How Bodysurfing can help Surf Photography

Jon from Thunderbomb Surf Camp stoked on bodysurfing with his home made handplane.

          Before I had started shooting in the water I had been an avid bodysurfer for a few years. Bodysurfing will help you to get comfortable in the water in several different ways. First, it can help you build your swimming strength, as swimming with a camera is vastly different from surfing. When paddling on a board you are using all arm strength where as bodysurfing you are using both arms and legs. Swimming with a camera is almost all leg strength as you aren’t able to push much water around with only one free hand. Even body boarding where you are using pretty much only your legs to kick is a bit different than swimming with a camera because you are sitting on top of the water instead of in it. Bodysurfing can help bridge the gap to swimming one armed with a camera.

          It will also help your ability to read waves much better. Just by swimming through waves you will figure out the best place to be to get under waves and punch out the back of them. While catching waves bodysurfing you need to be much more precise than with surfing since your body has much more drag than a surfboard. If you stop paddling a surfboard you will glide across the water for a bit, but if you stop swimming when bodysurfing you come to a dead stop immediately. You end up needing to sit right under where waves are breaking to catch them which often puts you in the impact zone and this is a place you will spend a lot of time in shooting especially if you are using a fisheye lens. With all the time you end up spending in the impact zone on top of your narrow window to catch waves you end up with a better understanding of how waves break and where to be to catch them, get barreled, and go over the falls. You will also figure out how to go over the falls, since believe it or not there is a right way to go over the falls. Since, the success rate of making barrels bodysurfing is quite low I found myself going over the falls quite a bit. Throughout my many time getting tossed I figured out where I could be on the wave in order to go over and punch out the back instead of getting slammed on the bottom. This only comes with practice and clocking in time in the water because it turns into a natural reaction.

          For me, bodysurfing also got me used to cold water very quickly.
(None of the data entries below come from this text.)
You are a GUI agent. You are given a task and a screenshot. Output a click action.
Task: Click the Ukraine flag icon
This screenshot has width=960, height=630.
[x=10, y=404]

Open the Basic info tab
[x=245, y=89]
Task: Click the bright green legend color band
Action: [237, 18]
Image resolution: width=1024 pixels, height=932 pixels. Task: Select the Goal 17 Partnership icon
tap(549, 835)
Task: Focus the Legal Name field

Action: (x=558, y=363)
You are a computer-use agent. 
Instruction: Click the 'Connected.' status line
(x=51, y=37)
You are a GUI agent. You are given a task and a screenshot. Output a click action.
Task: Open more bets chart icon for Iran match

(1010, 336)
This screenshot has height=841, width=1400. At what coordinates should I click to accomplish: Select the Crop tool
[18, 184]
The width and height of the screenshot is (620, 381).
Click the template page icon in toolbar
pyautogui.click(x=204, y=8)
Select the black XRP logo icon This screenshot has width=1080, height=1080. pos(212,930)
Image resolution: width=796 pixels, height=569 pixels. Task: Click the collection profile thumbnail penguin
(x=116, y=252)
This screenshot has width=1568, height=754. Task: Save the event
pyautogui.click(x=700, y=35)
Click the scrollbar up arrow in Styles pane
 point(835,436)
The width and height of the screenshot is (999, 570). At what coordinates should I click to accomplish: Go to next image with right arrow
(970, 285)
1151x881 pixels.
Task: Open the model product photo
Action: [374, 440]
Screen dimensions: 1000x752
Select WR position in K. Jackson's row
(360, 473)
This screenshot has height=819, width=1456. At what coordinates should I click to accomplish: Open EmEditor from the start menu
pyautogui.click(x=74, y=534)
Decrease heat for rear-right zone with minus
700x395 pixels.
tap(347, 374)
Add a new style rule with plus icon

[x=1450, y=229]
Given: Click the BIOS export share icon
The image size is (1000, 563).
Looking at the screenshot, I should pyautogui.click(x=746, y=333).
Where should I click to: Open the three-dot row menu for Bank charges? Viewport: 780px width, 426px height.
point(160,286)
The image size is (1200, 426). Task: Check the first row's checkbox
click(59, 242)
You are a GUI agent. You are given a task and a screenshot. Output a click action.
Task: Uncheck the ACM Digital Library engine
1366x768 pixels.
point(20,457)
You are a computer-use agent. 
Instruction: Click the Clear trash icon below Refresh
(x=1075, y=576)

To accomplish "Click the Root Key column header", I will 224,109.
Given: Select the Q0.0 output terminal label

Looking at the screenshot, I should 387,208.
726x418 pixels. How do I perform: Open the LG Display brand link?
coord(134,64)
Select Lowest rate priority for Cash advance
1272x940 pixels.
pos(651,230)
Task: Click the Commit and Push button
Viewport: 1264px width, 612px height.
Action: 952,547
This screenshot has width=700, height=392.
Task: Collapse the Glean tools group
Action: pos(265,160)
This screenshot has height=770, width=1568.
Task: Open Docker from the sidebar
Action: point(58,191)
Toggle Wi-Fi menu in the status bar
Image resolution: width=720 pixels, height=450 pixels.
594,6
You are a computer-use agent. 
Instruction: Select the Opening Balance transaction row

I think I only ever saw one other person bodysurfing in the middle of the winter in New Jersey and for good reason. Swimming when the water sits at around 35 degrees is not for the faint hearted. I would say I was often colder bodysurfing in the winter than swimming with my camera because when catching a wave it was almost impossible to prevent an injection of ice cold water from shooting right into my hood and down the rest of my wetsuit. Most of the time I used my hand plane which locked my fingers in the same spot for the duration of the swim. This got them fairly used to going numb as they do when holding a waterhousing in the same position for several hours. While swimming in the cold is never really a comfortable experience I’m glad I had it to get me comfortable before taking my $4000 water shooting setup over the falls with me.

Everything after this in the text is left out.